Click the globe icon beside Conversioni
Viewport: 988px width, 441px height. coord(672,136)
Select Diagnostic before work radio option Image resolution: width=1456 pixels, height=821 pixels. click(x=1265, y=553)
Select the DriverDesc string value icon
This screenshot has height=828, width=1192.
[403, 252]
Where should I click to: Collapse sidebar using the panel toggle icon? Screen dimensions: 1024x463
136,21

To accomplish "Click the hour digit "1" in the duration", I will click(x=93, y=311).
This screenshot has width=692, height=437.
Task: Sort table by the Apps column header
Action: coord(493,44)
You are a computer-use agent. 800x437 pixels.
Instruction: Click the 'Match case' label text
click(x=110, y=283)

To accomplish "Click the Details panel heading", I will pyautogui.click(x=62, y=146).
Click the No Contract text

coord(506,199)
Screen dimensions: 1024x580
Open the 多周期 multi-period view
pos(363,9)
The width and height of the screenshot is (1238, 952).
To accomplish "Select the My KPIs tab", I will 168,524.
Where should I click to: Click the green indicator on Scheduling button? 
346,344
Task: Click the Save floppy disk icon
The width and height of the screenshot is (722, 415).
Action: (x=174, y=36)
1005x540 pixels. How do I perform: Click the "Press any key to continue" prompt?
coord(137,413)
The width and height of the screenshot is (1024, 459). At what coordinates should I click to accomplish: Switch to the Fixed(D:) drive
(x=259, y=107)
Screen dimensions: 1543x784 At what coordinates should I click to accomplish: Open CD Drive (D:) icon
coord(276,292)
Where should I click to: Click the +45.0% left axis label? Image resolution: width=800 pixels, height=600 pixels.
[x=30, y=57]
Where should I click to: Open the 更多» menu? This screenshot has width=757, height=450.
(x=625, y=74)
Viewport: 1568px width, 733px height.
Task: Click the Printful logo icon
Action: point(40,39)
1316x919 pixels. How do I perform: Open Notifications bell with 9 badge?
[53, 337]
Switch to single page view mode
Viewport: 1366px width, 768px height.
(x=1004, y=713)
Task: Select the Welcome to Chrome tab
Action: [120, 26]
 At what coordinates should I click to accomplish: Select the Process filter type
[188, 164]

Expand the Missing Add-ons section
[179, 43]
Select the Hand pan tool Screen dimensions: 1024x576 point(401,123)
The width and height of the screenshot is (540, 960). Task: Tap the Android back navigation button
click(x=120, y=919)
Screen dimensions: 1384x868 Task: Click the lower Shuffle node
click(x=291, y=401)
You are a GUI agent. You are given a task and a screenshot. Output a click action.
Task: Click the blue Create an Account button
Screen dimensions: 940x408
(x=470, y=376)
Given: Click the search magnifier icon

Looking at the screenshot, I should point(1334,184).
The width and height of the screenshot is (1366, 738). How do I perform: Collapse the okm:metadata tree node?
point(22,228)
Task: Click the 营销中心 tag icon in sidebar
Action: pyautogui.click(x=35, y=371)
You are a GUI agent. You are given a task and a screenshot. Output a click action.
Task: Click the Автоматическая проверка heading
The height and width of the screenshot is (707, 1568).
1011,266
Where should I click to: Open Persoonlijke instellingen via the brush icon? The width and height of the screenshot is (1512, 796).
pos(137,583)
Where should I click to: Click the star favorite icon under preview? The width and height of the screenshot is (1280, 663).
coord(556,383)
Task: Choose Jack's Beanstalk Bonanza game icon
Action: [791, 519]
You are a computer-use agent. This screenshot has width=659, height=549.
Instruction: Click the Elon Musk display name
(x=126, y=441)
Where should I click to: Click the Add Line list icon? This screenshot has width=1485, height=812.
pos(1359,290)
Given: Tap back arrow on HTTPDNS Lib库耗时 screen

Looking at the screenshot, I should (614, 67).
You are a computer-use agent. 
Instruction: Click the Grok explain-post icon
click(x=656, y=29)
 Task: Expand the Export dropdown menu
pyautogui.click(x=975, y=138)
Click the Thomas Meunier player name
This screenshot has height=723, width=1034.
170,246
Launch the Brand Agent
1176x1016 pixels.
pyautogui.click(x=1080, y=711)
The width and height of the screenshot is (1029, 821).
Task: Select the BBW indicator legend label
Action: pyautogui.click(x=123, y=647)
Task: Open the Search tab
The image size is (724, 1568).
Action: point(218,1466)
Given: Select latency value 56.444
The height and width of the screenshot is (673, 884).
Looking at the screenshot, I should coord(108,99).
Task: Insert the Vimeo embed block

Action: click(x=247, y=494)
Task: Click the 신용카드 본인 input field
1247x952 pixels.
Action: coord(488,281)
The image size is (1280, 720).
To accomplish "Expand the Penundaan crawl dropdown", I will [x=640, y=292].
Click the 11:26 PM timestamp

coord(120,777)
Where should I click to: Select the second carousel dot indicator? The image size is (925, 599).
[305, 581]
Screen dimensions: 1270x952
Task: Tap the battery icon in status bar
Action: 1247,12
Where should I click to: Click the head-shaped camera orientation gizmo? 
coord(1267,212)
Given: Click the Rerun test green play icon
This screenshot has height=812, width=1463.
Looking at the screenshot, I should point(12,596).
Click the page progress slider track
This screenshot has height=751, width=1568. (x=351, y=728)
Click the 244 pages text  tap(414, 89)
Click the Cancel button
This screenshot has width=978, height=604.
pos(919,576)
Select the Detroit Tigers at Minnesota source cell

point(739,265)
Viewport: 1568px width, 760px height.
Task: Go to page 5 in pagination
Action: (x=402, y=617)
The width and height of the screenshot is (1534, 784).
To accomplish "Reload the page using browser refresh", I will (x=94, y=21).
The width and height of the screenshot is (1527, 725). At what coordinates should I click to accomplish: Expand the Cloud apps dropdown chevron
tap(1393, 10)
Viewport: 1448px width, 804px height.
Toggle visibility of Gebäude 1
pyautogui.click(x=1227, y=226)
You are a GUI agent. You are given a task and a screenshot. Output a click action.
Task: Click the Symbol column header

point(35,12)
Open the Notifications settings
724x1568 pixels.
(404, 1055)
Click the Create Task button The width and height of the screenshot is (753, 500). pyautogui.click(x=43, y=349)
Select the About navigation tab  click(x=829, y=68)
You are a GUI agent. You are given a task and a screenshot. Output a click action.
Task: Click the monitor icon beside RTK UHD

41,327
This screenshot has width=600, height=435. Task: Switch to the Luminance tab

● ● ● ● ●

* _Problem statement_
Copy out all of the data above line for line, keeping every character, space, and blank line unchanged.

* _Final result_
Click the globe icon beside Conversioni
Viewport: 988px width, 441px height. coord(672,136)
Select Diagnostic before work radio option Image resolution: width=1456 pixels, height=821 pixels. click(x=1265, y=553)
Select the DriverDesc string value icon
This screenshot has height=828, width=1192.
[403, 252]
Where should I click to: Collapse sidebar using the panel toggle icon? Screen dimensions: 1024x463
136,21

To accomplish "Click the hour digit "1" in the duration", I will click(x=93, y=311).
This screenshot has width=692, height=437.
Task: Sort table by the Apps column header
Action: coord(493,44)
You are a computer-use agent. 800x437 pixels.
Instruction: Click the 'Match case' label text
click(x=110, y=283)

To accomplish "Click the Details panel heading", I will pyautogui.click(x=62, y=146).
Click the No Contract text

coord(506,199)
Screen dimensions: 1024x580
Open the 多周期 multi-period view
pos(363,9)
The width and height of the screenshot is (1238, 952).
To accomplish "Select the My KPIs tab", I will 168,524.
Where should I click to: Click the green indicator on Scheduling button? 
346,344
Task: Click the Save floppy disk icon
The width and height of the screenshot is (722, 415).
Action: (x=174, y=36)
1005x540 pixels. How do I perform: Click the "Press any key to continue" prompt?
coord(137,413)
The width and height of the screenshot is (1024, 459). At what coordinates should I click to accomplish: Switch to the Fixed(D:) drive
(x=259, y=107)
Screen dimensions: 1543x784 At what coordinates should I click to accomplish: Open CD Drive (D:) icon
coord(276,292)
Where should I click to: Click the +45.0% left axis label? Image resolution: width=800 pixels, height=600 pixels.
[x=30, y=57]
Where should I click to: Open the 更多» menu? This screenshot has width=757, height=450.
(x=625, y=74)
Viewport: 1568px width, 733px height.
Task: Click the Printful logo icon
Action: point(40,39)
1316x919 pixels. How do I perform: Open Notifications bell with 9 badge?
[53, 337]
Switch to single page view mode
Viewport: 1366px width, 768px height.
(x=1004, y=713)
Task: Select the Welcome to Chrome tab
Action: [120, 26]
 At what coordinates should I click to accomplish: Select the Process filter type
[188, 164]

Expand the Missing Add-ons section
[179, 43]
Select the Hand pan tool Screen dimensions: 1024x576 point(401,123)
The width and height of the screenshot is (540, 960). Task: Tap the Android back navigation button
click(x=120, y=919)
Screen dimensions: 1384x868 Task: Click the lower Shuffle node
click(x=291, y=401)
You are a GUI agent. You are given a task and a screenshot. Output a click action.
Task: Click the blue Create an Account button
Screen dimensions: 940x408
(x=470, y=376)
Given: Click the search magnifier icon

Looking at the screenshot, I should point(1334,184).
The width and height of the screenshot is (1366, 738). How do I perform: Collapse the okm:metadata tree node?
point(22,228)
Task: Click the 营销中心 tag icon in sidebar
Action: pyautogui.click(x=35, y=371)
You are a GUI agent. You are given a task and a screenshot. Output a click action.
Task: Click the Автоматическая проверка heading
The height and width of the screenshot is (707, 1568).
1011,266
Where should I click to: Open Persoonlijke instellingen via the brush icon? The width and height of the screenshot is (1512, 796).
pos(137,583)
Where should I click to: Click the star favorite icon under preview? The width and height of the screenshot is (1280, 663).
coord(556,383)
Task: Choose Jack's Beanstalk Bonanza game icon
Action: [791, 519]
You are a computer-use agent. This screenshot has width=659, height=549.
Instruction: Click the Elon Musk display name
(x=126, y=441)
Where should I click to: Click the Add Line list icon? This screenshot has width=1485, height=812.
pos(1359,290)
Given: Tap back arrow on HTTPDNS Lib库耗时 screen

Looking at the screenshot, I should (614, 67).
You are a computer-use agent. 
Instruction: Click the Grok explain-post icon
click(x=656, y=29)
 Task: Expand the Export dropdown menu
pyautogui.click(x=975, y=138)
Click the Thomas Meunier player name
This screenshot has height=723, width=1034.
170,246
Launch the Brand Agent
1176x1016 pixels.
pyautogui.click(x=1080, y=711)
The width and height of the screenshot is (1029, 821).
Task: Select the BBW indicator legend label
Action: pyautogui.click(x=123, y=647)
Task: Open the Search tab
The image size is (724, 1568).
Action: point(218,1466)
Given: Select latency value 56.444
The height and width of the screenshot is (673, 884).
Looking at the screenshot, I should coord(108,99).
Task: Insert the Vimeo embed block

Action: click(x=247, y=494)
Task: Click the 신용카드 본인 input field
1247x952 pixels.
Action: coord(488,281)
The image size is (1280, 720).
To accomplish "Expand the Penundaan crawl dropdown", I will [x=640, y=292].
Click the 11:26 PM timestamp

coord(120,777)
Where should I click to: Select the second carousel dot indicator? The image size is (925, 599).
[305, 581]
Screen dimensions: 1270x952
Task: Tap the battery icon in status bar
Action: 1247,12
Where should I click to: Click the head-shaped camera orientation gizmo? 
coord(1267,212)
Given: Click the Rerun test green play icon
This screenshot has height=812, width=1463.
Looking at the screenshot, I should point(12,596).
Click the page progress slider track
This screenshot has height=751, width=1568. (x=351, y=728)
Click the 244 pages text  tap(414, 89)
Click the Cancel button
This screenshot has width=978, height=604.
pos(919,576)
Select the Detroit Tigers at Minnesota source cell

point(739,265)
Viewport: 1568px width, 760px height.
Task: Go to page 5 in pagination
Action: (x=402, y=617)
The width and height of the screenshot is (1534, 784).
To accomplish "Reload the page using browser refresh", I will (x=94, y=21).
The width and height of the screenshot is (1527, 725). At what coordinates should I click to accomplish: Expand the Cloud apps dropdown chevron
tap(1393, 10)
Viewport: 1448px width, 804px height.
Toggle visibility of Gebäude 1
pyautogui.click(x=1227, y=226)
You are a GUI agent. You are given a task and a screenshot. Output a click action.
Task: Click the Symbol column header

point(35,12)
Open the Notifications settings
724x1568 pixels.
(404, 1055)
Click the Create Task button The width and height of the screenshot is (753, 500). pyautogui.click(x=43, y=349)
Select the About navigation tab  click(x=829, y=68)
You are a GUI agent. You are given a task and a screenshot. Output a click action.
Task: Click the monitor icon beside RTK UHD

41,327
This screenshot has width=600, height=435. Task: Switch to the Luminance tab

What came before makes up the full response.